Yeah, Mitt Romney. Liberal. I know. It’s weird, right? I mean, he was governor of Massachusetts but still, he’s as vanilla as they come. And yet, he is the candidate trying to convince Americans to reverse progress, upend government programs and agencies, repeal legislation and let American companies fail in order to restore the market balance.
In many ways, Romney is risky.
Romney is not interested in stability or consistency.
Romney is liberal. Change. Kinda ironic, isn’t it?
Obama, on the other hand, is making the level-headed appeal for rationality, common sense and normalcy. Obama is conservative by nature. Despite what you might hear at a local Tea Party rally, Obama is moderate.
We used to think about liberal and conservative in terms of how much government was involved in policy choices. This is an old and out-of-date definition. The government is everywhere and in everything. Romney is not gonna change that. Romney is government. He lived it in Massachusetts and he’ll embrace the role of government should he ever assume Highest Office.
The true definition of liberal and conservative should be in terms of risk vs. stability. How much risk is a candidate willing to take? How turbulent to the economy and other areas will a candidate’s policies be?
In that context, I would argue that the Republicans have become the rowdy activists and Democrats the somber wonks.

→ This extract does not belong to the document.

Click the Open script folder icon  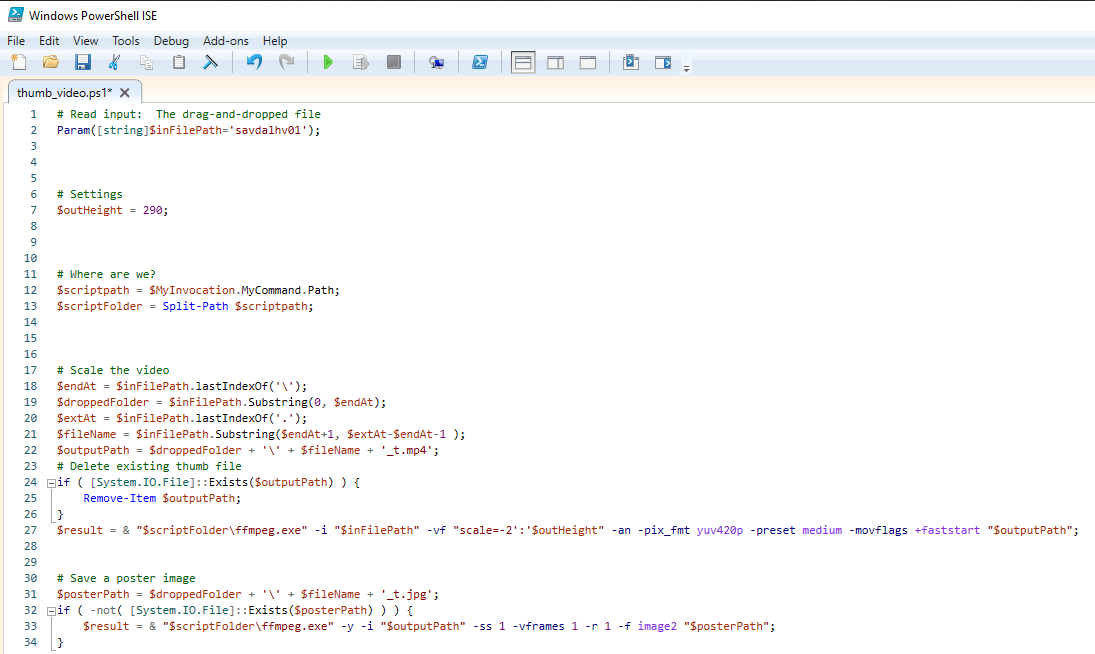pyautogui.click(x=51, y=62)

Republicans are looking to rock the boat this election. Voter ID laws. Women’s rights. Deregulation. Climate denial. I’m sure Democrats will read this and immediately point to the fact that Republicans are conservative because they are trying to take the country back to the 18th Century. But that’s not what I’m saying. It’s clear that Dems still value progress on social issues. No question. But more and more, social issues are not dominating elections the way they were in the late 80s and 90s.
Instead, millennials (and everyone outside the top tax bracket) are increasingly voting on economic and fiscal issues. Employment. Taxes. Job creation. Cost of living. Energy.

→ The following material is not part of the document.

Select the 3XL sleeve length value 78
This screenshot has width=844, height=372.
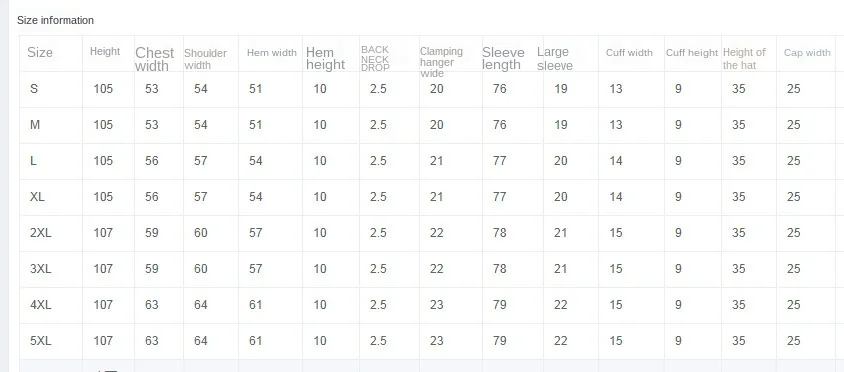coord(500,269)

I voted for President Obama in 2008 and my expectations were high for what an Obama Administration would mean for the political climate in this country. In that regard, I was wrong. President Obama did not fundamentally change how we interact with our government or politics. He just didn’t. From where I sit, he made emergency decisions in 2009-2010 to try to salvage the autos and banks. Besides political risks on health care, he played it right down the middle. Even health care wasn’t that risky, Massachusetts had already gone there!
I don’t know. And that’s the truth. I don’t think defining Romney as an activity or Obama as a moderate is going to change anyone’s vote. I don’t think the term liberal really even means change anymore. It means Left, as in politically left of center. Similarly, conservative means traditionalor small government. It does not really mean status quo.
What I do think is that Obama is safer than Romney. I know that flies in the face of many voters, whether in the 47% or not, that believe Obama is the dangerous candidate.
What would Obama “do” in a second term? What’s he capable of?
I think those sentiments are ridiculous. Fundamentally, I think its Romney who wants to take risks. He’s the investor. The venture capitalist. I know his speeches are filled with traditional American values. But he is looking to halt the slow creep of the government and make dramatic and dynamic changes to the way we do business and perhaps live. That sounds liberal to me.
Some might read this as a reverse endorsement of Romney/Ryan. I assure you that’s not how it was intended but then again, I didn’t build it.